Меня посетил председатель муниципального совета Парижа Пэш, которого попросили занять этот пост, несмотря на его преклонный возраст – ему был 81 год. Его тревожили некоторые слухи, разговоры о предательстве. Пэш сетовал на то, что постоянные комиссии муниципалитета не привлекаются к сотрудничеству с правительством. Проблема газа также внушала ему опасения.

В 12.10 Мандель заявил мне, что оптимистические настроения не исчезли. Англичане оставили Булонь, где обосновались мы, и эвакуируют свою базу в Руане. Мы удерживаем линию фронта на Сомме и даже перешли ее в двух пунктах – Корби и Брее. Северная группа армий производит хорошее впечатление. Однако Дотри, хотя и держится мужественно, явно чем-то озабочен.
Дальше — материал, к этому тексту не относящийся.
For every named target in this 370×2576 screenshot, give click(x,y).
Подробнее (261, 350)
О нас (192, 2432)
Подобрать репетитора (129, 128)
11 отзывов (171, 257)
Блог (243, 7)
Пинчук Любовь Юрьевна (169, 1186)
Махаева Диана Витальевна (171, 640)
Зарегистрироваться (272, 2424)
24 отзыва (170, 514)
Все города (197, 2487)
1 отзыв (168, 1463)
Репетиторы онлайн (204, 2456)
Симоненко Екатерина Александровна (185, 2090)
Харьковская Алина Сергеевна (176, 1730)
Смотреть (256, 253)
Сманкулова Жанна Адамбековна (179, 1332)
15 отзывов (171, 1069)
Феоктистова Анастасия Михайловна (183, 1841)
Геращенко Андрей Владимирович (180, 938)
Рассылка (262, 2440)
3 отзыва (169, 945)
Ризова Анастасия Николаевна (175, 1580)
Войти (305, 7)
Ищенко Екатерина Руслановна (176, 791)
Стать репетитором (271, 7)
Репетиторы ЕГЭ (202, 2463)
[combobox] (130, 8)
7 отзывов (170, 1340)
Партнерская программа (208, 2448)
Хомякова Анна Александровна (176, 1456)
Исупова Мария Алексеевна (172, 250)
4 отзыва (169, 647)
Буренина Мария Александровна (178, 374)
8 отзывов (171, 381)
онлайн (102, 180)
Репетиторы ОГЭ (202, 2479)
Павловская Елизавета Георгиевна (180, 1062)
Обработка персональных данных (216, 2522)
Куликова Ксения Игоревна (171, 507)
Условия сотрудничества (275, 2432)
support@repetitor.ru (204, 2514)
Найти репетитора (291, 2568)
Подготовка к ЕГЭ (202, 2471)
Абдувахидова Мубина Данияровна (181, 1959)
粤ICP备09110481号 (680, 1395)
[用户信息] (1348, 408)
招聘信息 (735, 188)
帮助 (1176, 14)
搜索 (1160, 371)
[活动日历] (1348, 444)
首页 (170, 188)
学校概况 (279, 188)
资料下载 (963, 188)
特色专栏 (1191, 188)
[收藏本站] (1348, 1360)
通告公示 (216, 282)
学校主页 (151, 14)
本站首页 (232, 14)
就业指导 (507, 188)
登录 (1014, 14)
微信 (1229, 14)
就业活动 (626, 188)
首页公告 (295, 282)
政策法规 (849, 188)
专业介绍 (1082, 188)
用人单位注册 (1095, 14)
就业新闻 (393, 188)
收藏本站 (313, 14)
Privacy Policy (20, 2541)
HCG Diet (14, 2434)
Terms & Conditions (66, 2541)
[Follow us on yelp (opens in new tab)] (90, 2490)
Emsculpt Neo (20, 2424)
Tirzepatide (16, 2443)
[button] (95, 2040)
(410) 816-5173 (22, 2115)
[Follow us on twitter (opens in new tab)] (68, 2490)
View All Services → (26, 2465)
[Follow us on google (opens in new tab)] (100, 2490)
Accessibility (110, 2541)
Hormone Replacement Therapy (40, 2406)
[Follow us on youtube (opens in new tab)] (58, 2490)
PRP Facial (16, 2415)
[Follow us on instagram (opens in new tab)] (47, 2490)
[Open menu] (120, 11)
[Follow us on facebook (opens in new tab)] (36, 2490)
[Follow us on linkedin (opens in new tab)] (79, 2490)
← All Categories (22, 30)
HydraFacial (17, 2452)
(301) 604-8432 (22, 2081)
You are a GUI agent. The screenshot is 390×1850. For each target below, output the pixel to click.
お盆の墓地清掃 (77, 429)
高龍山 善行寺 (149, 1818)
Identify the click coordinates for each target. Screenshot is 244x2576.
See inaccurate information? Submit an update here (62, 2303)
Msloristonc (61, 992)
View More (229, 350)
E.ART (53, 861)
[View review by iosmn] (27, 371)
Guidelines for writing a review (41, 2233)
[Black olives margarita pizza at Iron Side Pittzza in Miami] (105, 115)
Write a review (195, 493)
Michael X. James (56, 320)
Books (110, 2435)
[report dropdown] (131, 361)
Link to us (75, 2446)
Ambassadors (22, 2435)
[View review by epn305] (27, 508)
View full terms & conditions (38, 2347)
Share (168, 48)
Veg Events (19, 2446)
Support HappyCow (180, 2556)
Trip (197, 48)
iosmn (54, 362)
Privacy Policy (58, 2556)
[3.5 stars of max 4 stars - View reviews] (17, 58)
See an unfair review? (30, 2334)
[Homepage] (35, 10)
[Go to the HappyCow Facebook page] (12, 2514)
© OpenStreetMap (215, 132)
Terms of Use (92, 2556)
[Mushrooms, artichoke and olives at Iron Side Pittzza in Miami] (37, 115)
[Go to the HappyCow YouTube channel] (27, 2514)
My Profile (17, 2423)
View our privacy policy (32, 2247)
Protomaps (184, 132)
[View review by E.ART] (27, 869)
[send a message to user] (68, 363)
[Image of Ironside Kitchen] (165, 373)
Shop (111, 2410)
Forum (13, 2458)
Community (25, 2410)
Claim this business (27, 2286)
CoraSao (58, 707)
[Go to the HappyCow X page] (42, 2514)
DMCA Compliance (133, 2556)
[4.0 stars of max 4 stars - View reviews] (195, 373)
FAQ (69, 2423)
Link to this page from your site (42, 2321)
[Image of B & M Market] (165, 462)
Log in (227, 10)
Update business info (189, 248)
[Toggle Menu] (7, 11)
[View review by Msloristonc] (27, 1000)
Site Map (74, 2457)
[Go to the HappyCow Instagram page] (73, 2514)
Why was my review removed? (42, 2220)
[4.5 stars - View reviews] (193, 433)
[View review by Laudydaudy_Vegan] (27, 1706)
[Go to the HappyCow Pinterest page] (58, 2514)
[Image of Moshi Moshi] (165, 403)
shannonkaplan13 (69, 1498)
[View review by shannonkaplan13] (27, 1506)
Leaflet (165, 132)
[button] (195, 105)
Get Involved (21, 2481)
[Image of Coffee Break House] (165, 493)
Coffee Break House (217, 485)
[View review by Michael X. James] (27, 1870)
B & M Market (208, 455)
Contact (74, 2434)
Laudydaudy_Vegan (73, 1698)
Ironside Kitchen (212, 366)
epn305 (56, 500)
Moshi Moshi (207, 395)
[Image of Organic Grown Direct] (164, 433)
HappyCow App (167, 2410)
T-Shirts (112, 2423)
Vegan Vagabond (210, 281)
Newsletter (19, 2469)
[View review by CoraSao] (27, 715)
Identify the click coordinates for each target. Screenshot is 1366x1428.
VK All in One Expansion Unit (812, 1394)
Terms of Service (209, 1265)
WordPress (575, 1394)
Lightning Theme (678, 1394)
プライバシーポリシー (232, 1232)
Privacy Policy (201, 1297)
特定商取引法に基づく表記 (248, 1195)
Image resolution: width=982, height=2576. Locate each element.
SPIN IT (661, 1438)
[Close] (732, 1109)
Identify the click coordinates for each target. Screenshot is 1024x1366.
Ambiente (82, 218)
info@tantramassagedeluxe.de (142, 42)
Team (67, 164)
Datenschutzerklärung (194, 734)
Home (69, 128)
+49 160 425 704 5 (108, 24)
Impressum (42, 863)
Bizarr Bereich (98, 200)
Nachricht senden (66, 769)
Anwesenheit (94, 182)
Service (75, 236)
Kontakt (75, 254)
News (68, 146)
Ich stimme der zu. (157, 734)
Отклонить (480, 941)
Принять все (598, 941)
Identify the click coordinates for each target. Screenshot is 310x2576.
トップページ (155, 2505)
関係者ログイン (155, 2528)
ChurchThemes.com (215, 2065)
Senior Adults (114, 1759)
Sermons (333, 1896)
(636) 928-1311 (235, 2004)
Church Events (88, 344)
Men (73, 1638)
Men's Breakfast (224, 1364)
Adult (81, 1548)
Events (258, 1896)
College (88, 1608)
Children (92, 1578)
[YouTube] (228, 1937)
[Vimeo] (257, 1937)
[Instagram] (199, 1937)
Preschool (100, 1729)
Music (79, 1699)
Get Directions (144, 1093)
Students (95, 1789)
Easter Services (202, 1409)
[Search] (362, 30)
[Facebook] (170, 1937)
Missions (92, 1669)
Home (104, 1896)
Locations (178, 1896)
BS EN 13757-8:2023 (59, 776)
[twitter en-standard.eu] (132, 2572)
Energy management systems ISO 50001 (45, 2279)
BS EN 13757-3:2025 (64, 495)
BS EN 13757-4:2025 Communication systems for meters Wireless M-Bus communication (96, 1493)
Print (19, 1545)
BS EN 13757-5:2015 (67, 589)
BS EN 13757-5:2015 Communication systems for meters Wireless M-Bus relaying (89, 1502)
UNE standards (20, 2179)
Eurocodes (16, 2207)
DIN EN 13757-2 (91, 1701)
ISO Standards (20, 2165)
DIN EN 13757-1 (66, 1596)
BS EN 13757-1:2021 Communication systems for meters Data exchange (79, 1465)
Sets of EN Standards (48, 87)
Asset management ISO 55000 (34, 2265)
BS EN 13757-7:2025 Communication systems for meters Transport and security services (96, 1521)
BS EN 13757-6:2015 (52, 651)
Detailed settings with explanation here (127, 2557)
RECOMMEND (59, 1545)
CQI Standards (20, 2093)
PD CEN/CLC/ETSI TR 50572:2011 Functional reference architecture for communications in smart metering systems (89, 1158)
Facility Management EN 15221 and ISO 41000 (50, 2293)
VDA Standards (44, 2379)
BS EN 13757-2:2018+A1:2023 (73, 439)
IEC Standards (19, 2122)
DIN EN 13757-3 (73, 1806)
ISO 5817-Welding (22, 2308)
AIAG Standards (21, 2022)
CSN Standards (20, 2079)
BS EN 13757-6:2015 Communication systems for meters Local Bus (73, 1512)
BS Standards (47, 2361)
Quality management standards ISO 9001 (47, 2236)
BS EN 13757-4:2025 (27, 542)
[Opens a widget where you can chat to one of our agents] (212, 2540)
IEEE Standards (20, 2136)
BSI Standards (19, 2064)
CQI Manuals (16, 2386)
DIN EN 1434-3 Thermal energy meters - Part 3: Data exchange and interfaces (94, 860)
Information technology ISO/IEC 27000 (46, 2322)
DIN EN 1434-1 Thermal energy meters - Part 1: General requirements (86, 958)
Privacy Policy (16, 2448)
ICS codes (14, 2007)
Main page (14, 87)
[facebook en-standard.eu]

Он занялся подсчетом понесенных нами потерь – вооружения, заводов и фабрик. По мнению Дотри, теперь надеяться можно главным образом на Америку.

Согласно немецкому коммюнике от 24 мая, союзные войска окружены на севере Франции и в Бельгии. Турне, столь пострадавший в начале и в конце первой мировой войны, а также и Мобёж, город, с которым связаны воспоминания о героизме майора Шарлие, в руках неприятеля. Итальянский журналист, описывающий наши беды в газете «Стампа», наблюдал бои за Турне, сражение в окрестностях Леза, на высотах близ Рене. Германские 75- и 100-мм орудия, обстреливающие берега Шельды и создающие заслон для наведения понтонных переправ, расположились под сенью высоких деревьев, среди кустов цветущей азалии. Немецкая артиллерия крушит не только все видимое, но и все невидимое: памятники времен Людовика XIV и Вобана, монументы из голубого камня, ряды домов с широкими окнами, великолепные ансамбли XVIII века. Эту печальную картину завершают башни собора, на который нельзя смотреть без волнения. Создается впечатление, будто Германия обрушила свою ярость на прошлое, на тени двух французских батальонов, которые в 1914 году обороняли Турне от целого германского корпуса. Одновременно немцы стали быстро продвигаться к французским портам на Ла-Манше.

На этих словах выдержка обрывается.